◆ **Challenge 1**: Format part of the records below as a JSON list of strings, one string per line and no blank lines, starting with the line that contains "Expand the Smoothing dropdown" and running through the last line of the records.

◆ **Source document**:
----
The Conquering Hero, a brig of 320 tons under Captain Cockburn, sailed from the Clyde (Glasgow/Greenock) with 127 settlers on 29 March 1850.[2] Marshall Campbell landed in Durban on 28 June 1850 with his parents, William John and Agnes Campbell.[3] They had come under the Byrne Settler scheme, which between 1849 and 1851, brought some 2 500 British emigrants to Natal.

Shortly after their arrival in Durban, Marshall's father was awarded a contract to construct the harbour's North Pier. This enabled him to buy land on the Umdhloti River, and develop his farm which he called Muckleneuk, Scots for 'great bend'. The house was designed by Frank Fleming, one of Herbert Baker's partners. By the time he died in 1865 aged 44, he had become a prominent sugar cane planter and miller.
----
◆ **Given records**:

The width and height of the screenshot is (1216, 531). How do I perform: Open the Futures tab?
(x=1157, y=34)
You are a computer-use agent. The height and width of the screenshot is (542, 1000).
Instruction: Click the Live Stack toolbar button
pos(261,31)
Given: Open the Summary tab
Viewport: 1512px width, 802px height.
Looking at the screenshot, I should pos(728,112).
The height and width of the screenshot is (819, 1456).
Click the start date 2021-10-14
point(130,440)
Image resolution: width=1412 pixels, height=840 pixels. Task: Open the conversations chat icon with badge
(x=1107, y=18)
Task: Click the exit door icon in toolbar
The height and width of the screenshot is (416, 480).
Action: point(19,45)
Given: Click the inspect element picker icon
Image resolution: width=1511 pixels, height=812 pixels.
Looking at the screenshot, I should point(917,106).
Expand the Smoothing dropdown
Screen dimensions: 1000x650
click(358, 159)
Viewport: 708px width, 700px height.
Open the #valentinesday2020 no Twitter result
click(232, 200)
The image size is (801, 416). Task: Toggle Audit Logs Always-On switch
----
◆ **Challenge 2**: Pick up the passage on the Campbell family's settlement in Natal and continue it from its last sentence.

◆ **Right answer 1**:
[
  "Expand the Smoothing dropdown",
  "Screen dimensions: 1000x650",
  "click(358, 159)",
  "Viewport: 708px width, 700px height.",
  "Open the #valentinesday2020 no Twitter result",
  "click(232, 200)",
  "The image size is (801, 416). Task: Toggle Audit Logs Always-On switch"
]

◆ **Right answer 2**:
Marshall also turned to sugar cane farming and in 1895 founded Natal Estates Limited ,[a] and two years later South Africa's first sugar refinery. He married Ellen Blamey, daughter of another sugar pioneer, in 1877 and settled at Mount Edgecombe, raising a family of four children. Being active in local business and politics, he became a member of the Natal Legislative Council, later being appointed Senator for Natal. In 1915 he received a knighthood for services to the country.

A Black township outside Durban is named Kwa Mashu, Zulu for 'the place of Marshall'.[4] Of interest is that he played a part in 1892 in introducing rickshaws to Durban, a mode of transport that has become very popular with sight-seeing tourists.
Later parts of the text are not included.